See below for more detail.


On Nov 5, 2009, at 3:19 PM, qing pang wrote:


1) I'm trying to run opemMPI with the following setting:

1 PC (as master node) and 1 notebook (as client node) connected to an
ethernet router through ethernet cable. Both running Ubuntu 8.10.
There's no other connections. - Is this setting OK to run OpenMPI?



Yes.


2) Prerequisites

SSH has been set up so that the master node can access the client node
through passwordless ssh. I do notice that it takes 10~15 seconds
between me entering '>ssh 'command and getting onto
the client node.
--- Could this be too slow for openmpi to run properlly?



Nope -- should be ok.

I do not have programs like network file system, network time  
protocol,

resource management, scheduler, etc installed.
--- Does OpenMPI need any prerequites other than passwordless ssh?



Not in this case, no.


3) OpenMPI is installed on both nodes - downloaded from open-mpi.org,
and do configure/make all using Default Settings.

4) PATH and LD_LIBRARY_PATH
On both nodes,
PATH is
/usr/local/sbin:/usr/local/bin:/usr/sbin:/usr/bin:/sbin:/bin:/usr/ 
games,

which is the default setting in ubuntu.
LD_LIBRARY_PATH is set in ~/.bashrc - I added one line at the end of  
the

file, 'export LD_LIBRARY_PATH=usr/local/lib:usr/lib'
So when I echo them on both nodes, I get:
 >echo $PATH
 >/usr/local/sbin:/usr/local/bin:/usr/sbin:/usr/bin:/sbin:/bin:/usr/ 
games

 >echo $LD_LIBRARY_PATH
 >usr/local/lib:usr/lib

But, if I do
 >ssh  'echo $LD_LIBRARY_PATH'
nothing comes back.

while
 >ssh  'echo $PATH'
comes back with the right path.

Is that a problem?



No.


4) Problem:
I compiled the example Hello_c using
 >mpicc hello_c.c -o hello_c.out
and run them on both nodes locally, everything works fine.
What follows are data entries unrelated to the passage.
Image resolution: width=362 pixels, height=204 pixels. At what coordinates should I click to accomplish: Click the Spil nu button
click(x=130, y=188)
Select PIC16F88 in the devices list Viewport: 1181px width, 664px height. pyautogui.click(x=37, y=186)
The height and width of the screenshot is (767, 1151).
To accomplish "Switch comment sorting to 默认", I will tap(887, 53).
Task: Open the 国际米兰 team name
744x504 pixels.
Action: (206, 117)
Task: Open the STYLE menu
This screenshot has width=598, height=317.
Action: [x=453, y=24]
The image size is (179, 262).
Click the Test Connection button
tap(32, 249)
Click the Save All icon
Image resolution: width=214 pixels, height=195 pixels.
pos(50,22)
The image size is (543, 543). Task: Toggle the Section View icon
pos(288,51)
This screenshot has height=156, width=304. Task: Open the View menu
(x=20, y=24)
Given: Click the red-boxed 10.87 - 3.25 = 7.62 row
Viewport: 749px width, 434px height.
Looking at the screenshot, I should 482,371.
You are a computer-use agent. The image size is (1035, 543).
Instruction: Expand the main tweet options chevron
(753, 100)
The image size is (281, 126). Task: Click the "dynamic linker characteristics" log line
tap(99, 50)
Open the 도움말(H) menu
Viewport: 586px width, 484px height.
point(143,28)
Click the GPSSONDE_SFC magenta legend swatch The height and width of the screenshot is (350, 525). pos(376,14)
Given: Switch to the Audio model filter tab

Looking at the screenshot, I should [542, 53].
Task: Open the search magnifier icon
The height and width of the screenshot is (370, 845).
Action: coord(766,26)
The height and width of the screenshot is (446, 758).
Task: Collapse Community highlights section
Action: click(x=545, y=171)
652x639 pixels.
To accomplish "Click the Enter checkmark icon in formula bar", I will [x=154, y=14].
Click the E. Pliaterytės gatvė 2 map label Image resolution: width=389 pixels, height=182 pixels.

But when I tried to run it on 2 nodes (-np 2)
 >mpirun -machinefile machine.linux -np 2 $(pwd)/hello_c.out
I got the following error:


gordon@gordon-desktop:~/Desktop/openmpi-1.3.3/examples$ mpirun
--machinefile machine.linux -np 2 $(pwd)/hello_c.out
--
mpirun was unable to launch the specified application as it could  
not access

or execute an executable:

Executable: /home/gordon/Desktop/openmpi-1.3.3/examples/hello_c.out
Node: 192.168.0.194



You are giving an absolute pathname in the mpirun command line:

mpirun -machinefile machine.linux -np 2 $(pwd)/hello_c.out


Hence, it's looking for exactly /home/gordon/Desktop/openmpi-1.3.3/ 
examples/hello_c.out on both nodes.  If the executable is in a  
different directory on the other node, that's where you're probably  
running into the problem.


--
Jeff Squyres
jsquy...@cisco.com



[OMPI users] mpirun example program fail on multiple nodes - unable to launch specified application on client node

2009-11-05 Thread qing pang

Dear Sir/Madam,

I'm having problem running example program. Please kindly help --- I've 
been fooling with it for days, kind of getting lost.


-
MPIRUN fails on example hello prgram
-unable to launch the specified application on client node
-

1) I'm trying to run opemMPI with the following setting:

1 PC (as master node) and 1 notebook (as client node) connected to an 
ethernet router through ethernet cable. Both running Ubuntu 8.10. 
There's no other connections. - Is this setting OK to run OpenMPI?


2) Prerequisites

SSH has been set up so that the master node can access the client node 
through passwordless ssh. I do notice that it takes 10~15 seconds 
between me entering '>ssh 'command and getting onto 
the client node.

--- Could this be too slow for openmpi to run properlly?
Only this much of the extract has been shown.